The story: We open at the wedding of Felix Leiter (David Hedison), with Bond as best man. They break off long enough to bring down drug lord Sanchez (Robert Davi) who’s entered American territory to recapture his straying girlfriend, Lupe (Talisa Soto). Sanchez pays $2 million to a DEA official to bust him loose, then comes back, kills Mrs. Leiter (it’s implied psycho henchman Benicio del Toro rapes her first) and feeds Felix’ left leg to a shark.

The DEA informs Bond that the law makes it impossible to act against Sanchez; M tells Bond that it’s outside British jurisdiction. Bond’s response is to go rogue and resign (he’s offered his resignation before, in On Her Majesty’s Secret Service, but here his fellow agents are ready to drag him back to Britain until he punches them out). It’s the Dirty Harry/Lethal Weapon 2 school of thought: the law just gets in the way of a man doing what a man’s got to do. All that stuff in the Moore films (such as Octopussy) about how he’s not just a killer because he’s doing his duty to England? Forget about it.

Free of any limits, Bond throws the treacherous DEA guy to the sharks (and it’s an execution, not in any way self-defense), contacts Pam Bouvier (Carey Lowell), an ex military pilot working for Leiter, and heads to “Isthmus City” where Sanchez controls the military dictatorship as the heart of his “invisible empire.” With help from Q (who shows up to help out), Bond brings the revenge and Sanchez buys it.

As a Bond film … well, it’s not. You could substitute any vengeful rogue cop or ex-spec ops tough guy and get pretty much the same film. It’s true Bond has taken on drug-dealers before, but despite his talk of an invisible empire, Sanchez is just a mundane drug-dealer. Kananga in Live and Let Die had the style or presence or whatever it is that separates a Bond villain from a narcotrafficante.

As an action film? It’s adequate. Not great. And the point where Bond, driving a drug-laded truck, has it do wheelies is just ridiculous (I could see Moore’s Bond trying that [though I doubt I’d like it then, either] but it doesn’t work at all with Dalton’s grittier, tougher take).

Other points of note:
•It’s the first Bond film not to use a Fleming title.

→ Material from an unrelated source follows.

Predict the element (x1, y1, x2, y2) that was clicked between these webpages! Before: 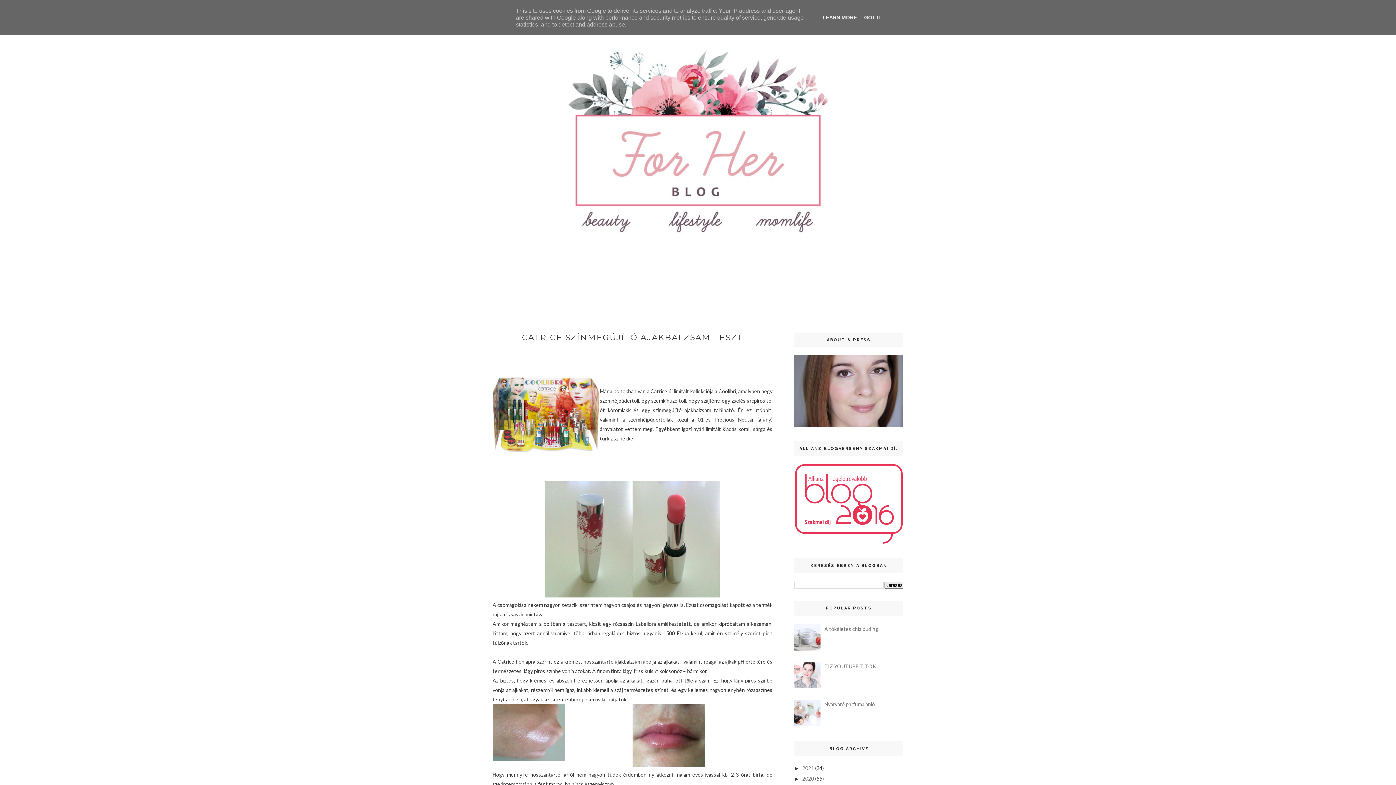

•In contrast to most of the Moore films (at least starting with The Spy Who Loved Me), we’re back to Bond and the murderous Sanchez as the two poles of the film, with Lupe switching allegiance between them. That said, Pam is a kick-ass female lead, quite capable of holding her own in a fight. Unfortunately, Lowell is a weak actress (much weaker than I remember) and Soto is almost at Tanya Roberts levels of inadequacy. By contrast Davi is a very good actor and del Toro’s smirking killer is the best henchman in a while.

Lord knows what would have happened if a dispute between Eon Productions and MGM hadn’t frozen the series for six years. License to Kill didn’t do as well at the box office as Living Daylights, but that was because of stiff competition—would Eon have tried to Lethal Weapon the Bond films again? Or decided it was an experiment not worth repeating?

When Pierce Brosnan finally took over with Goldeneye, we’d be back to the classic Bond. In a good way.